▶ [TEXT UNDER STUDY]
● ● ● ● ●
Most of biomarker diagnostics work in one of three ways. Some involve sequencing the DNA or RNA obtained from a biopsy using various next-generation sequencing or genotyping technologies (Figure 4).
Others involve chip-based biosensors. Of these chips, there are three basic designs that allow the detection of minuscule amounts of nucleic acids or proteins. They all involve a “biorecognition” molecule bound to the surface of a material known as the “transducer.” When the cancer biomarker in the patient’s sample binds the biorecognition molecule, the transducer converts this interaction into a measurable readout: typically, an electrochemical, optical, or mass-based signal (Figure 5). The third type of assay is used for breath biopsies. It deploys similar technology as alcohol breathalyzers, which measure the mobility of exhaled volatile metabolites using a technique called Ion Mobility Spectrometry (Figure 6).
Ultimately, biomarker diagnostics have a number of key advantages over phenotype-based assays. Many biomarker methods are highly sensitive, allowing the detection of cancers in much earlier stages of the disease. The information they provide gives physicians the opportunity to tailor treatments to each patient: an approach called precision medicine. Given the improvements in next-generating sequencing technologies in recent years, many of the sequencing-based assays in particular are less expensive than others involving surgical procedures or full-body imaging. Likewise, the ease of obtaining samples for liquid and breath biopsies allows the close monitoring of cancers for mutations, recurrence, or metastasis over time. Many of these biomarker assays can also be readily adapted to test for new cancer biomarkers as we learn more about these diseases.
● ● ● ● ●
(Saved entries)
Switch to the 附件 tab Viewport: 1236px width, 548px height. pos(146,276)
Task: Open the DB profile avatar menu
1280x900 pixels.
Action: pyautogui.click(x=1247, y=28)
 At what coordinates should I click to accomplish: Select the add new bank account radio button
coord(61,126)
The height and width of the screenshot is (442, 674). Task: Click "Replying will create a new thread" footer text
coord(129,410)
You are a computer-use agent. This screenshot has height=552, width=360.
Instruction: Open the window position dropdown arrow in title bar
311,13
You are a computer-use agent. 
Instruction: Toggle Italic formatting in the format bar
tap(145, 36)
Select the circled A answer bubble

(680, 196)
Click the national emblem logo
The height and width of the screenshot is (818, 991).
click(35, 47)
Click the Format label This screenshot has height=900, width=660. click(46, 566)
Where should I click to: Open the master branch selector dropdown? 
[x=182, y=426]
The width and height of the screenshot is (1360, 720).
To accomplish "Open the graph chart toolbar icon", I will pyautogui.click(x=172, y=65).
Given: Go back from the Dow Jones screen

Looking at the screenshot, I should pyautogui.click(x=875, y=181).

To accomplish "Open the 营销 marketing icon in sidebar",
● ● ● ● ●
▶ [TASKS]
a) Extract the portion of the text on biomarker diagnostics that runs from "Ultimately, biomarker diagnostics" up to and including "about these diseases.".
b) Extend the text on cancer biomarker diagnostics, starting after its final sentence.

▶ [RESPONSES BY ITEM NUMBER]
a)
Ultimately, biomarker diagnostics have a number of key advantages over phenotype-based assays. Many biomarker methods are highly sensitive, allowing the detection of cancers in much earlier stages of the disease. The information they provide gives physicians the opportunity to tailor treatments to each patient: an approach called precision medicine. Given the improvements in next-generating sequencing technologies in recent years, many of the sequencing-based assays in particular are less expensive than others involving surgical procedures or full-body imaging. Likewise, the ease of obtaining samples for liquid and breath biopsies allows the close monitoring of cancers for mutations, recurrence, or metastasis over time. Many of these biomarker assays can also be readily adapted to test for new cancer biomarkers as we learn more about these diseases.

b)
Unfortunately, biomarker diagnostics do have some downsides. The first disadvantage is that these methods rely upon our existing knowledge of which biomarkers are associated with different types of cancer. Some biomarkers may only be associated with a given cancer under certain circumstances, which might be influenced by the patient’s genetics. Furthermore, some biomarkers may not necessarily be cancer-specific if the gene or protein being assayed is also expressed in other tissues where it plays roles in normal physiological processes. Thus, we are limited by our current understanding of cancer biology and an imperfect set of biomarkers currently on hand for assay development. The second key disadvantage of biomarker-based diagnostics is that these tests do not necessarily yield precise spatial information like imaging methods can. In a blood biopsy, for example, the physician may only know that mutated DNA or proteins are present. The assay does not necessarily reveal where the cancer is located in the body.
The future of cancer diagnostics
Going forward, the field of cancer diagnostics should continue to utilize both phenotype-based and biomarker-based assays, since each have their own clinical advantages and limitations. New innovations in these diagnostic assays, along with the continued development of targeted therapeutics, afford patients the hope that cancer will one day become a chronic, but entirely treatable, condition.